Please echo the items from the line with "Select the up" up to and including the line with "click(x=206, y=207)", keeping each line word for word. Leave the pictures out of your answer.

--- BEGIN Data shown ---

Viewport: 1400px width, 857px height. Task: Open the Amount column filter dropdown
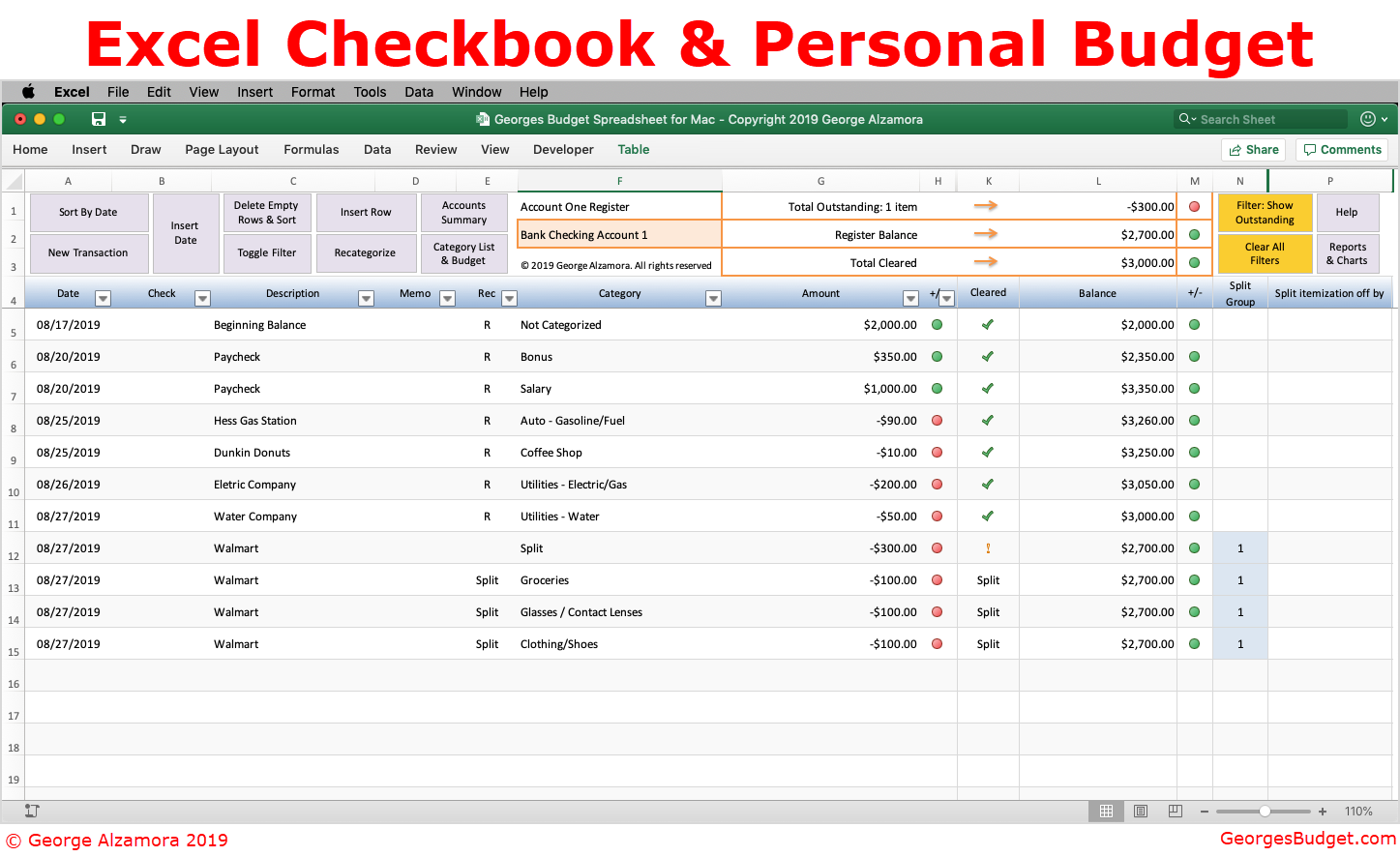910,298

--- END Data shown ---
--- BEGIN Data shown ---

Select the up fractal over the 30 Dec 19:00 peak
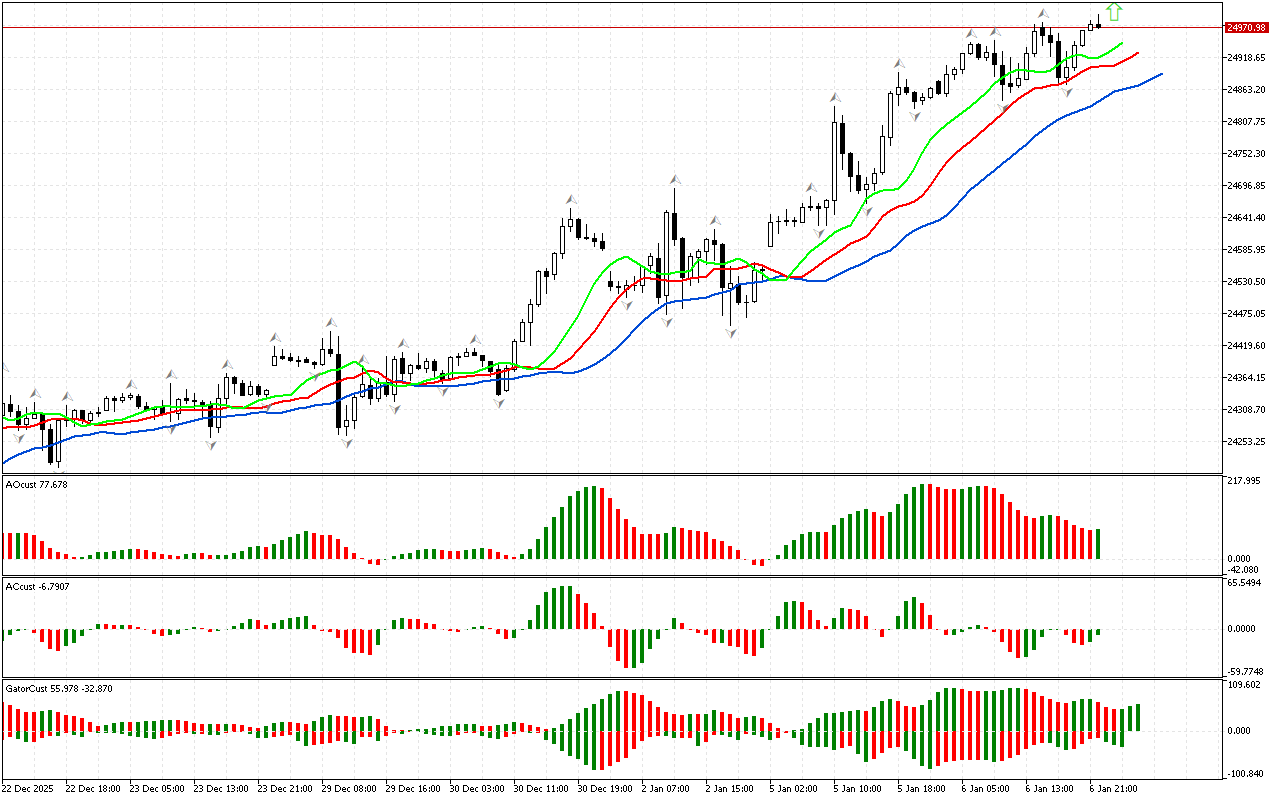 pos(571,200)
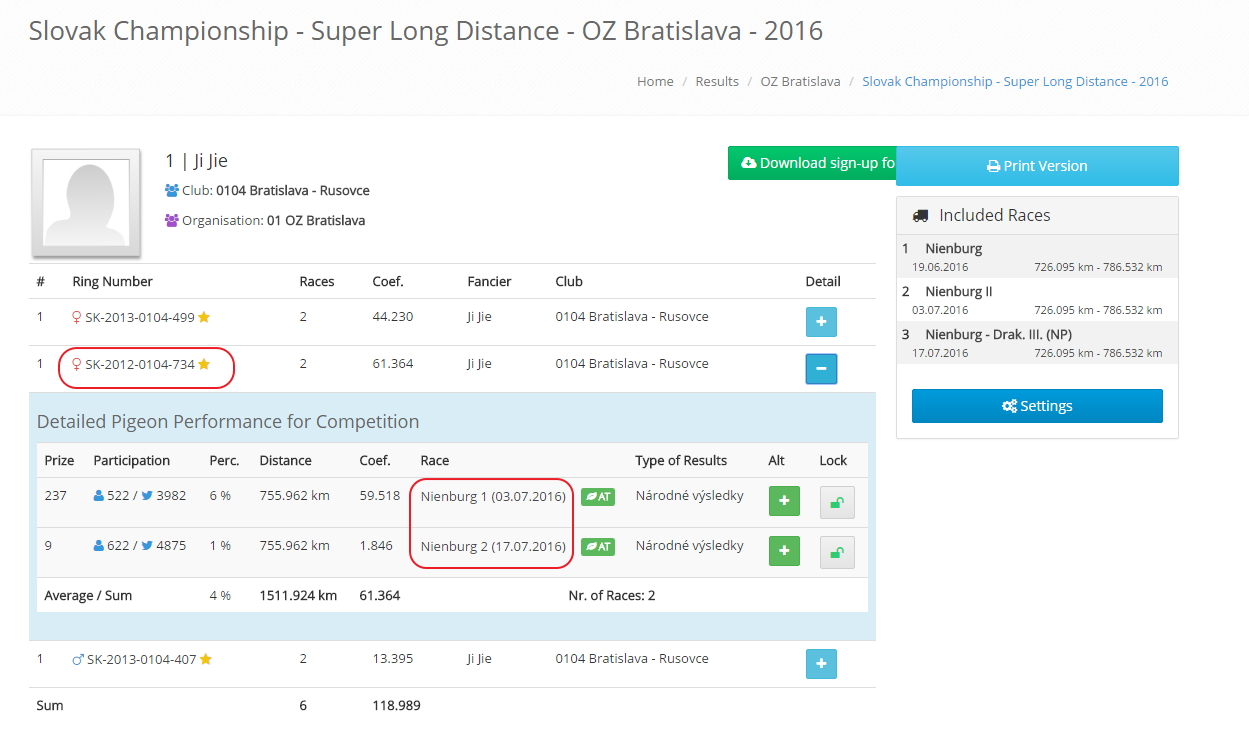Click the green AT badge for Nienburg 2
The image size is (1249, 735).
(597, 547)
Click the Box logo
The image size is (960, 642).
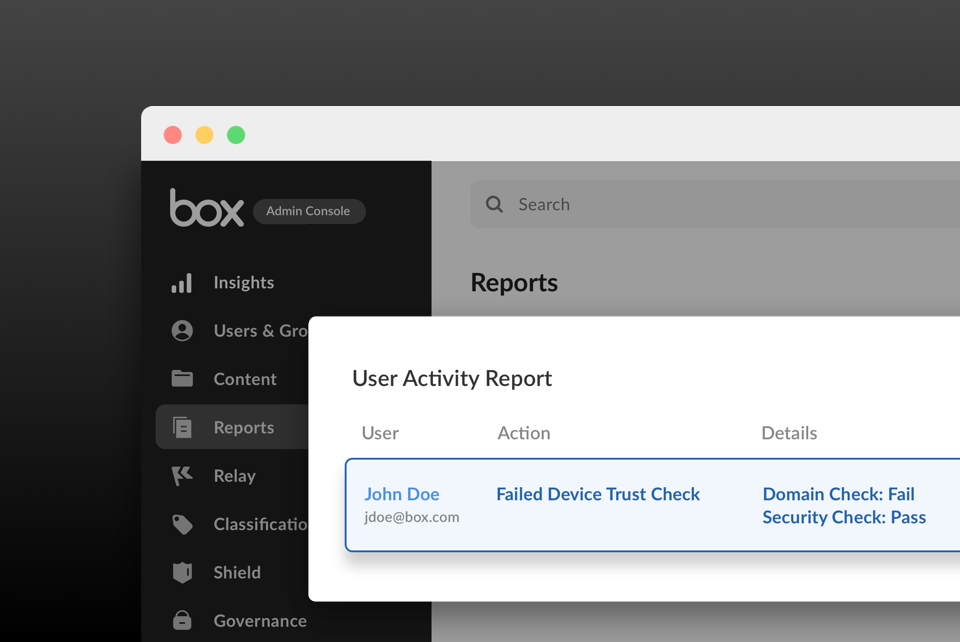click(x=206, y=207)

--- END Data shown ---

- Task result
Select the up fractal over the 30 Dec 19:00 peak
 pos(571,200)
Click the green AT badge for Nienburg 2
The image size is (1249, 735).
(597, 547)
Click the Box logo
The image size is (960, 642).
click(x=206, y=207)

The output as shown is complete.